Metabolomics and integrated network pharmacology analysis revealed multi-targeted anti-cancer effect of FuZhengXiaoJi decoction against non-small cell lung cancer.

BACKGROUND AND PURPOSE

As a malignant tumor characterized by a dismal prognosis and a high mortality rate, non-small cell lung cancer (NSCLC) presents significant challenges in contemporary treatment. These challenges include drug resistance and side effects, which severely hamper the effectiveness of current therapeutic strategies. An increasing number of herbal formulas have been utilized in antitumor therapy, owing to their cost-effectiveness, beneficial efficacy, and additional advantages. FuZhengXiaoJi Decoction (FZXJD), a cancer-treating formula, has been successfully applied in NSCLC clinical treatment, but the underlying mechanism remains elusive. Therefore, this paper integrated multiple analytical methods, including network pharmacology, metabolomics, biological approaches, and molecular docking to clarify how FZXJD suppresses NSCLC.

METHODS

This study assessed the anti-NSCLC efficacy of FZXJD using in vitro assays and lung cancer xenograft models, and the primary components and potential mechanisms of FZXJD inhibition of NSCLC were identified by high-performance liquid chromatography (HPLC) and network pharmacology. Subsequently, inhibitory mechanisms of FZXJD and its principal effector component oleanolic acid (OA) on NSCLC were explored by molecular docking, as well as biological experiments. Finally, effects of FZXJD on critical metabolic pathways in tumors were further investigated by metabolomics and metabolite enrichment analysis.

RESULTS

Inhibition of FZXJD on NSCLC cells was confirmed in vitro experiments. Correspondingly, in vivo experiments revealed that FZXJD impeded tumor progression without obvious toxic side effects. Network pharmacology and molecular docking disclosed that target genes involved in FZXJD's inhibition of NSCLC were significantly enriched in the PI3K/AKT and ERK/MAPK signaling pathways.
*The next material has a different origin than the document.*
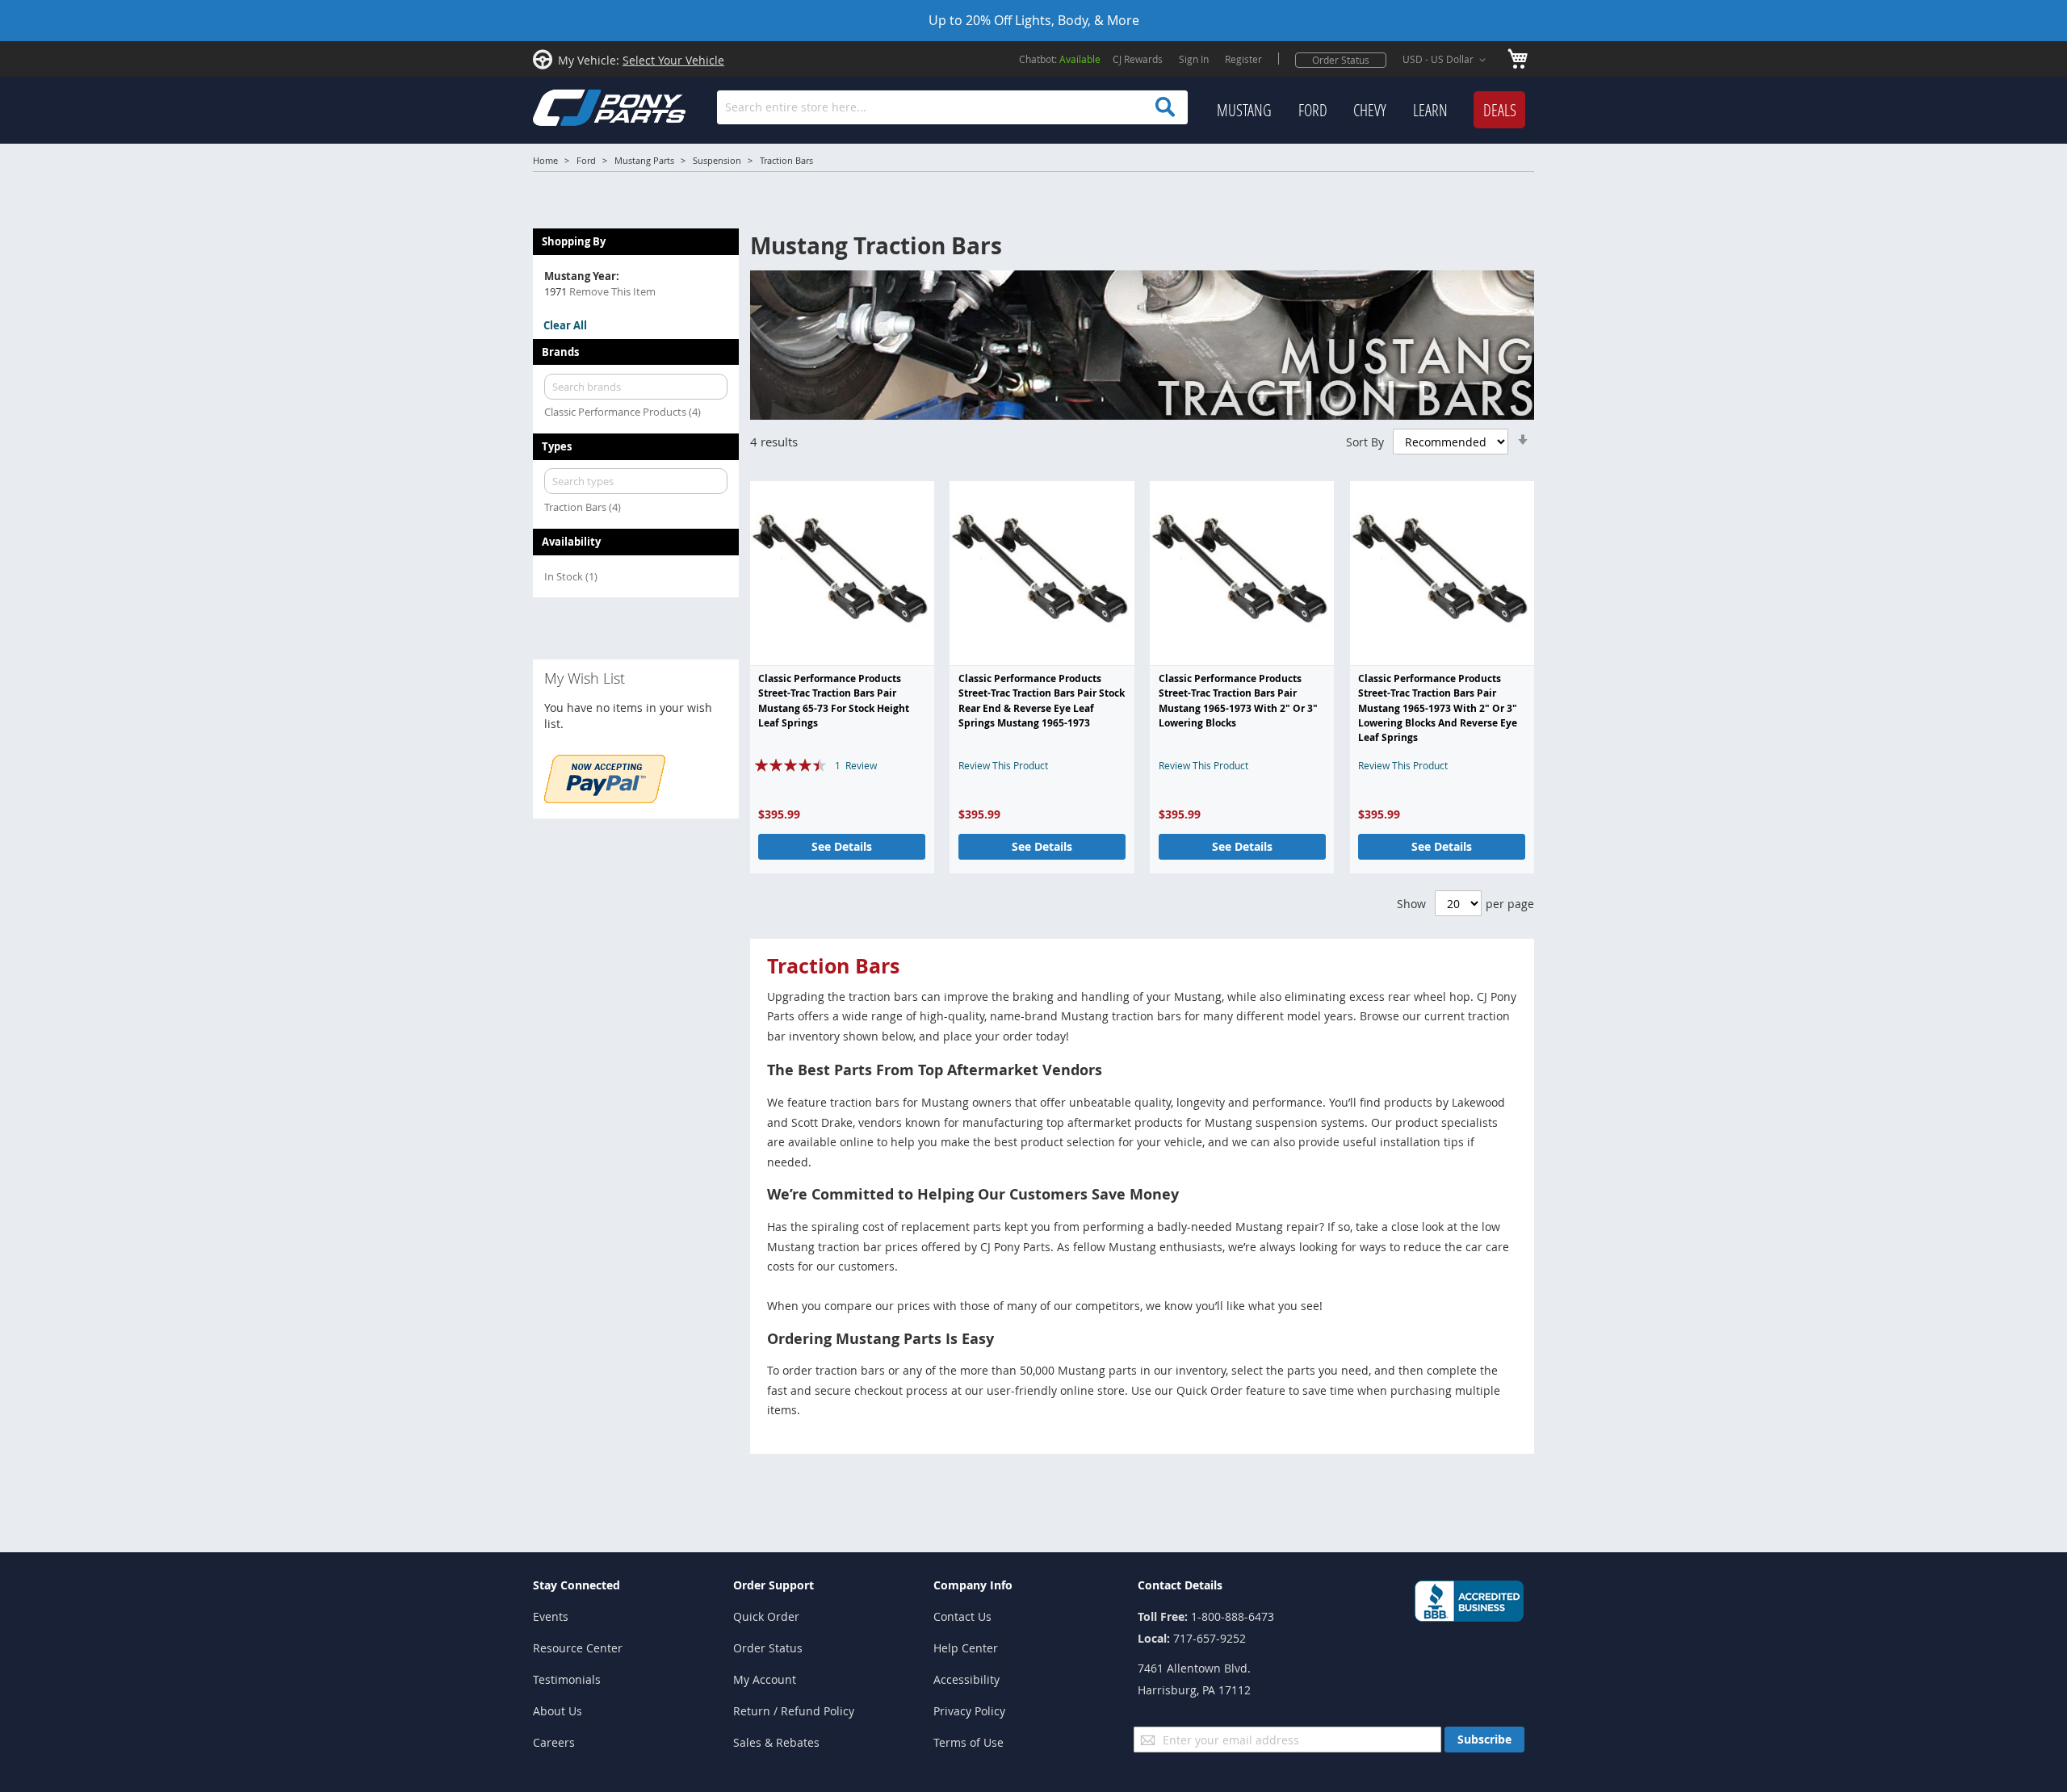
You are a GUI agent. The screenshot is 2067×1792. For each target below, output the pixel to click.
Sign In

Additionally, 14 core genes (HSP90AA1, VEGFA, AKT1, JUN, EGFR, CASP3, ESR1, ERBB2, STAT3, MTOR, SRC, MDM2, CCND1, MAPK3) as well as the main component of the antitumor effect of FZXJD, the OA, were also identified. Biological experiments and molecular docking demonstrated that FZXJD and OA exerted antitumor effects by inhibiting two significant pathways, PI3K/AKT and ERK/MAPK. Metabolomics analysis indicated that FZXJD treatment suppressed glutathione metabolism in vivo.

CONCLUSION

FZXJD and its main active ingredient, OA, impede NSCLC progression by inhibiting PI3K/AKT and ERK/MAPK signaling pathways. FZXJD treatment also markedly attenuates glutathione metabolism. This research provides a promising strategy for the application of herbal formulas in NSCLC.